━━━ DATA RECORDS ━━━
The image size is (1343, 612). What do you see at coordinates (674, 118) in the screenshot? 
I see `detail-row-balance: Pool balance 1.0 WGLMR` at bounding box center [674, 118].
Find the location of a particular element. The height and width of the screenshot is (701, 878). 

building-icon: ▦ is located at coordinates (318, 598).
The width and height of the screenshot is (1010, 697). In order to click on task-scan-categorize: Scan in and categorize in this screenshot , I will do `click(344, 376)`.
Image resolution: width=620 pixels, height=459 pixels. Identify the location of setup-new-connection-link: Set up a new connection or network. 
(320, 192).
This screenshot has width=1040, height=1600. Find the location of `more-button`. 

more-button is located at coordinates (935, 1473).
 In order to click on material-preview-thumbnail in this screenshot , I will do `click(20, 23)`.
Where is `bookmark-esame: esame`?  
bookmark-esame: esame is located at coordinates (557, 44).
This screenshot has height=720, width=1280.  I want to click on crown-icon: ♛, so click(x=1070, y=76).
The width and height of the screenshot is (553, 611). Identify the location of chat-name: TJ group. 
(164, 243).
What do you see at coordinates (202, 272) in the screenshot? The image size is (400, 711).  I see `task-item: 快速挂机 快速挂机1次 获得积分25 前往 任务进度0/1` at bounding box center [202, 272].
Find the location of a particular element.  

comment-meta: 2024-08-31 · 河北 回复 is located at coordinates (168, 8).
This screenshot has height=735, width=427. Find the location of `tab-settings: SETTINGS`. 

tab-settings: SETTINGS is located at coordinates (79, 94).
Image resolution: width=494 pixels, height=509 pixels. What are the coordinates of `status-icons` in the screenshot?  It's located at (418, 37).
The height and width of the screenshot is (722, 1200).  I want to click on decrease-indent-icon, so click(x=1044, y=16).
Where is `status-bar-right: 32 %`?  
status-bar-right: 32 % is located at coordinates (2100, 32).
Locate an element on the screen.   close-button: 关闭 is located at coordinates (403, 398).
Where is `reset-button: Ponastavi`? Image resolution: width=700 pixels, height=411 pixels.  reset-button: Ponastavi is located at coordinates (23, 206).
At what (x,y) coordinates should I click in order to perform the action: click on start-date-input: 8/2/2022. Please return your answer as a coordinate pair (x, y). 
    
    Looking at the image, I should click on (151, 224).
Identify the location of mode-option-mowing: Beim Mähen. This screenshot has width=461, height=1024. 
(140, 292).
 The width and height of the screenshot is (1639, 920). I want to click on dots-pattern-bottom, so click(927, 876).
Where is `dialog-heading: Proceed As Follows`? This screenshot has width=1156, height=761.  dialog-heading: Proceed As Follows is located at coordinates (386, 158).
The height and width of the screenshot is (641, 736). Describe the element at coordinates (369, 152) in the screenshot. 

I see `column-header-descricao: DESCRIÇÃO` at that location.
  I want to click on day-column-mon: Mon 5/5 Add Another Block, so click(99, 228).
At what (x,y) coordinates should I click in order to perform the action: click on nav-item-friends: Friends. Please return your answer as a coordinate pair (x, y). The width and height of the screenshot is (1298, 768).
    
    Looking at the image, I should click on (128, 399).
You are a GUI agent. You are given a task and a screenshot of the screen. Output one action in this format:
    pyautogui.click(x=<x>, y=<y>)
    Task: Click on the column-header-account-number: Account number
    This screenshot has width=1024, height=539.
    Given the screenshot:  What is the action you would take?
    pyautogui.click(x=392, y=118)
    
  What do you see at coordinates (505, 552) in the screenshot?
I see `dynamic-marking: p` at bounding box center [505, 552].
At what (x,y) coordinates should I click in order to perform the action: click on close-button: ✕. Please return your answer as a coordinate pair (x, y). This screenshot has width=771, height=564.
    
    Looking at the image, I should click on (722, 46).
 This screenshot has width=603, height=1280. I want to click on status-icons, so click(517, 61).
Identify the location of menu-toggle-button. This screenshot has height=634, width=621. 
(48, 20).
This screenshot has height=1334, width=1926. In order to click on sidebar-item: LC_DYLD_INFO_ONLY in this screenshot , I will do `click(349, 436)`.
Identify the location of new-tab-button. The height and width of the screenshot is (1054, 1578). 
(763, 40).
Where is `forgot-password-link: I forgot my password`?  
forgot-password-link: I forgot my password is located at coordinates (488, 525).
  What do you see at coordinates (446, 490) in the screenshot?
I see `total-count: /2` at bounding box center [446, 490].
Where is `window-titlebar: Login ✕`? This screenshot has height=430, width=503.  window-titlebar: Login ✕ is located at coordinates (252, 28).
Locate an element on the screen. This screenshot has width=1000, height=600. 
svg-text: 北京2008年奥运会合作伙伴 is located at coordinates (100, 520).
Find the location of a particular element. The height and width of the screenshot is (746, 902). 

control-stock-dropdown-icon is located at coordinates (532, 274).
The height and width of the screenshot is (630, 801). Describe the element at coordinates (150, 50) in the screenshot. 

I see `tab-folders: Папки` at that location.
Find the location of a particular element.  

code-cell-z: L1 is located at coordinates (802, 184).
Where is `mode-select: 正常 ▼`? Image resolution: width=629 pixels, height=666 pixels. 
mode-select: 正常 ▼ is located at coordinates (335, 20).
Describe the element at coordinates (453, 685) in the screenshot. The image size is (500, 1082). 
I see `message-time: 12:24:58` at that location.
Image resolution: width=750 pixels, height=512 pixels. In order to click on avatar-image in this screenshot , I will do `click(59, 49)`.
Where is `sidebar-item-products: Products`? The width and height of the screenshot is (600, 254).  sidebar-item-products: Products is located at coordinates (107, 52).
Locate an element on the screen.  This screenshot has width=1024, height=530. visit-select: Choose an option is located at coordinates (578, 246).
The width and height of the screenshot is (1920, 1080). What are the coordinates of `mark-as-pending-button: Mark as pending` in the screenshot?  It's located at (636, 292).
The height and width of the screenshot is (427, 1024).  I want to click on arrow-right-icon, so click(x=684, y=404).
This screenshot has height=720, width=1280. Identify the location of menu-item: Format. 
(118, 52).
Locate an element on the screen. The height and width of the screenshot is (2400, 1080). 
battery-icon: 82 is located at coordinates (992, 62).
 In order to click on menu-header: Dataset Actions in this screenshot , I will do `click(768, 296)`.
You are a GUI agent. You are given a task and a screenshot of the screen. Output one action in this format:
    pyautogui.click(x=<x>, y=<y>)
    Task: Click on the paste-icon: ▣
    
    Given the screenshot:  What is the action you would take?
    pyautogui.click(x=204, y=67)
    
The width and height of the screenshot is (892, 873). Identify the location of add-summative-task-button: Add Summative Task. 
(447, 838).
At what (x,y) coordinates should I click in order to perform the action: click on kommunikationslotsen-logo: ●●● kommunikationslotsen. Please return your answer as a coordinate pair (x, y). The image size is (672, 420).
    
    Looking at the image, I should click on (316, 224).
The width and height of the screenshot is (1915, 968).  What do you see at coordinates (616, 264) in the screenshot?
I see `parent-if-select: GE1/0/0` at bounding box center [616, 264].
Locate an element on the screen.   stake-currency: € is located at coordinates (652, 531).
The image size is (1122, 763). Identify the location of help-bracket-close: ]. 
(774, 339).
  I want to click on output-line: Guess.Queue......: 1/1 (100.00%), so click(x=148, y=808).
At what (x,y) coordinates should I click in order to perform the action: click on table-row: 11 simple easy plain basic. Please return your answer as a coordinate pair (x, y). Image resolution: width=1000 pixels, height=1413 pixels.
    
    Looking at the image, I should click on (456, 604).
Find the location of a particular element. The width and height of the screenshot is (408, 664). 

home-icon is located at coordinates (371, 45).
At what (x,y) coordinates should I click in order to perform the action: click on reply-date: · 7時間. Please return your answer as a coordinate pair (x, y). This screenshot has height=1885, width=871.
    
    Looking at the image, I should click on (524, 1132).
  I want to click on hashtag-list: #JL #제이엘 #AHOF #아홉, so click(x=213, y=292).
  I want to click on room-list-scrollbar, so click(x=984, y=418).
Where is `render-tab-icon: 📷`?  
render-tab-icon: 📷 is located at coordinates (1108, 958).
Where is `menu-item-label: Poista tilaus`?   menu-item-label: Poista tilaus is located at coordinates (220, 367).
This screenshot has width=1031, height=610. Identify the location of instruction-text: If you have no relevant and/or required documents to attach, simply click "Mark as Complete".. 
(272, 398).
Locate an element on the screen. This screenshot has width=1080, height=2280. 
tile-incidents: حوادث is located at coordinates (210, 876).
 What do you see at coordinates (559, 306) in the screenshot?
━━━
*YOUR GOAL*. Please output the lines as a JSON list of strings, one string per line and no blank lines. Begin at the first line of the items and stop after the line that contains "(164, 243).".

*TASK SOLUTION*.
[
  "The image size is (1343, 612). What do you see at coordinates (674, 118) in the screenshot? ",
  "I see `detail-row-balance: Pool balance 1.0 WGLMR` at bounding box center [674, 118].",
  "Find the location of a particular element. The height and width of the screenshot is (701, 878). ",
  "building-icon: ▦ is located at coordinates (318, 598).",
  "The width and height of the screenshot is (1010, 697). In order to click on task-scan-categorize: Scan in and categorize in this screenshot , I will do `click(344, 376)`.",
  "Image resolution: width=620 pixels, height=459 pixels. Identify the location of setup-new-connection-link: Set up a new connection or network. ",
  "(320, 192).",
  "This screenshot has width=1040, height=1600. Find the location of `more-button`. ",
  "more-button is located at coordinates (935, 1473).",
  " In order to click on material-preview-thumbnail in this screenshot , I will do `click(20, 23)`.",
  "Where is `bookmark-esame: esame`?  ",
  "bookmark-esame: esame is located at coordinates (557, 44).",
  "This screenshot has height=720, width=1280.  I want to click on crown-icon: ♛, so click(x=1070, y=76).",
  "The width and height of the screenshot is (553, 611). Identify the location of chat-name: TJ group. ",
  "(164, 243)."
]